• Excerpted text:
+ + + +

Measuring Happiness Around the World Through Artificial Intelligence

Rustem Ozakar Department of Computer Engineering
Erzurum Technical University
Erzurum, Turkey
[email protected] Rafet Efe Gazanfer Department of Computer Engineering
Erzurum Technical University
Erzurum, Turkey
[email protected] Y. Sinan Hanay Department of Computer Engineering
Erzurum Technical University
Erzurum, Turkey
[email protected]

Abstract

In this work, we analyze the happiness levels of countries using an unbiased emotion detector, artificial intelligence (AI). To date, researchers proposed many factors that may affect happiness such as wealth, health and safety. Even though these factors all seem relevant, there is no clear consensus between sociologists on how to interpret these, and the models to estimate the cost of these utilities include some assumptions. Researchers in social sciences have been working on determination of the happiness levels in society and exploration of the factors correlated with it through polls and different statistical methods. In our work, by using artificial intelligence, we introduce a different and relatively unbiased approach to this problem. By using AI, we make no assumption about what makes a person happy, and leave the decision to AI to detect the emotions from the faces of people collected from publicly available street footages. We analyzed the happiness levels in eight different cities around the world through available footage on the Internet and found out that there is no statistically significant difference between countries in terms of happiness.

+ + + +

• Work required: Please echo the happiness paper excerpt above in full, word for word.

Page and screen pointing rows

+ + + +

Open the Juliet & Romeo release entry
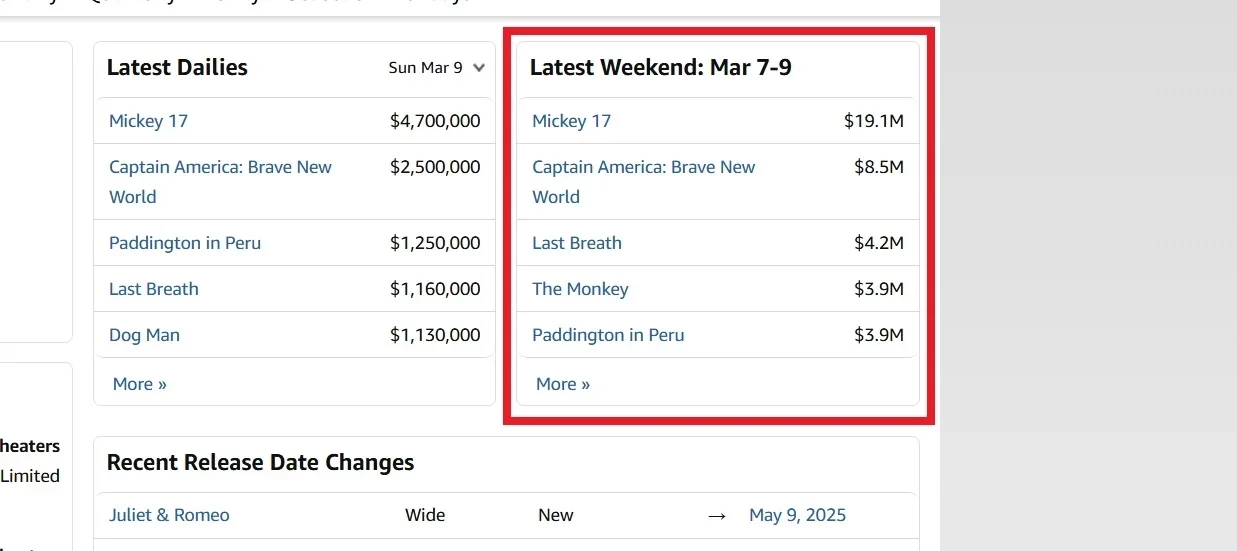 coord(169,515)
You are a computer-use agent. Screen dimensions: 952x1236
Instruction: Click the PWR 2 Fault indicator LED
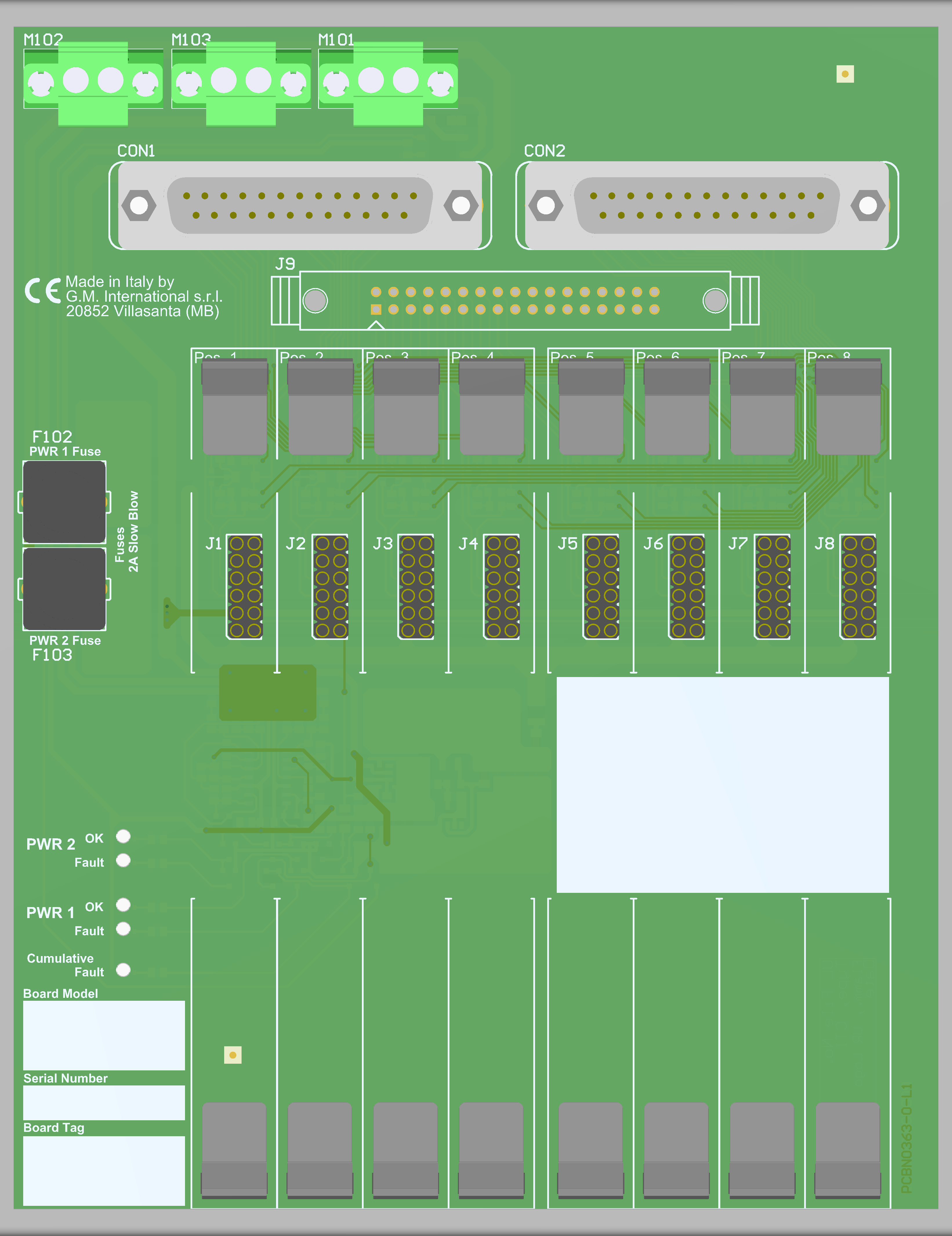(x=123, y=861)
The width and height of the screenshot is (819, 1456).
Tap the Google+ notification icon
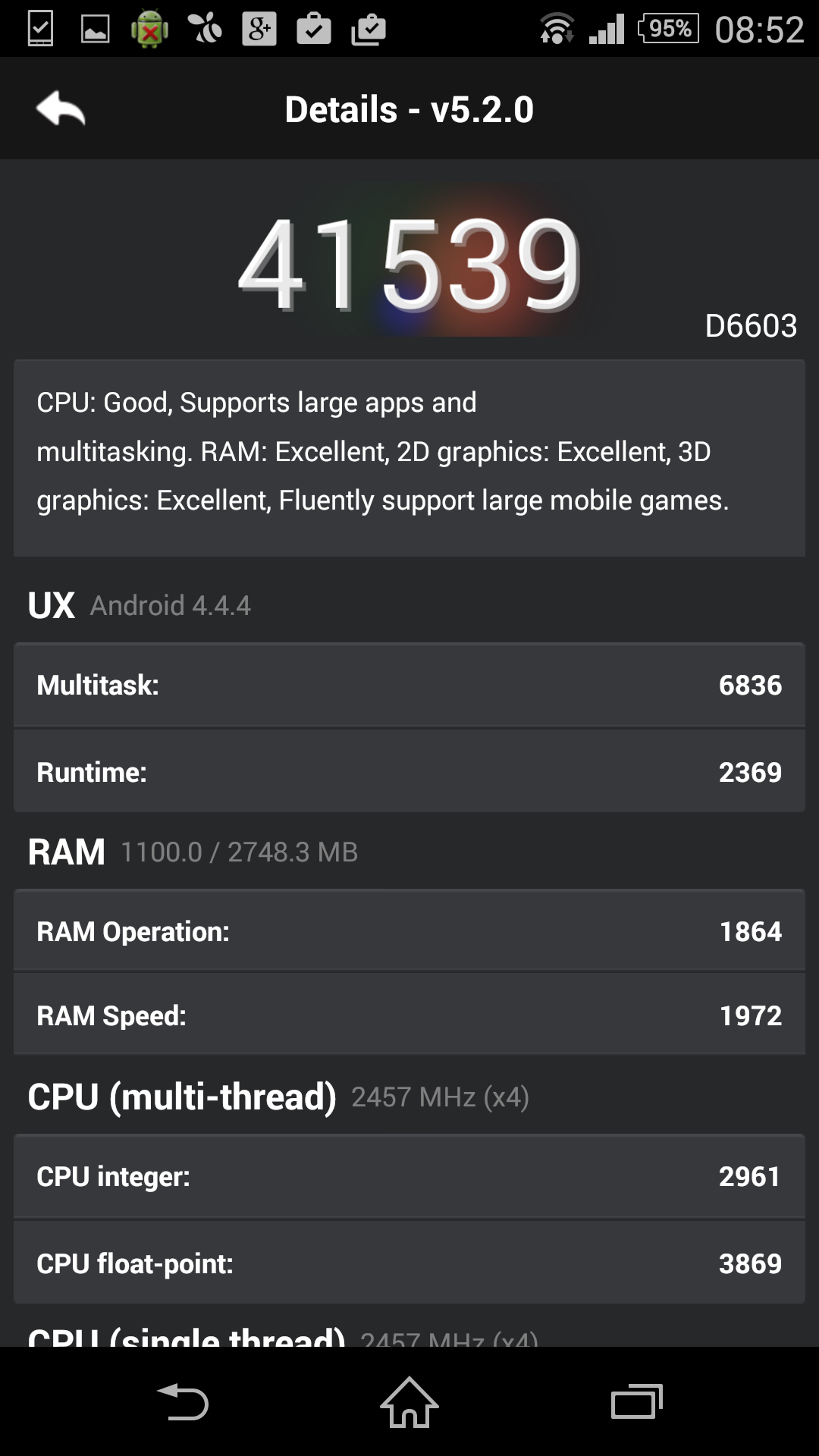pyautogui.click(x=259, y=30)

+ + + +

• Exercise solution:
Measuring Happiness Around the World Through Artificial Intelligence

Rustem Ozakar Department of Computer Engineering
Erzurum Technical University
Erzurum, Turkey
[email protected] Rafet Efe Gazanfer Department of Computer Engineering
Erzurum Technical University
Erzurum, Turkey
[email protected] Y. Sinan Hanay Department of Computer Engineering
Erzurum Technical University
Erzurum, Turkey
[email protected]

Abstract

In this work, we analyze the happiness levels of countries using an unbiased emotion detector, artificial intelligence (AI). To date, researchers proposed many factors that may affect happiness such as wealth, health and safety. Even though these factors all seem relevant, there is no clear consensus between sociologists on how to interpret these, and the models to estimate the cost of these utilities include some assumptions. Researchers in social sciences have been working on determination of the happiness levels in society and exploration of the factors correlated with it through polls and different statistical methods. In our work, by using artificial intelligence, we introduce a different and relatively unbiased approach to this problem. By using AI, we make no assumption about what makes a person happy, and leave the decision to AI to detect the emotions from the faces of people collected from publicly available street footages. We analyzed the happiness levels in eight different cities around the world through available footage on the Internet and found out that there is no statistically significant difference between countries in terms of happiness.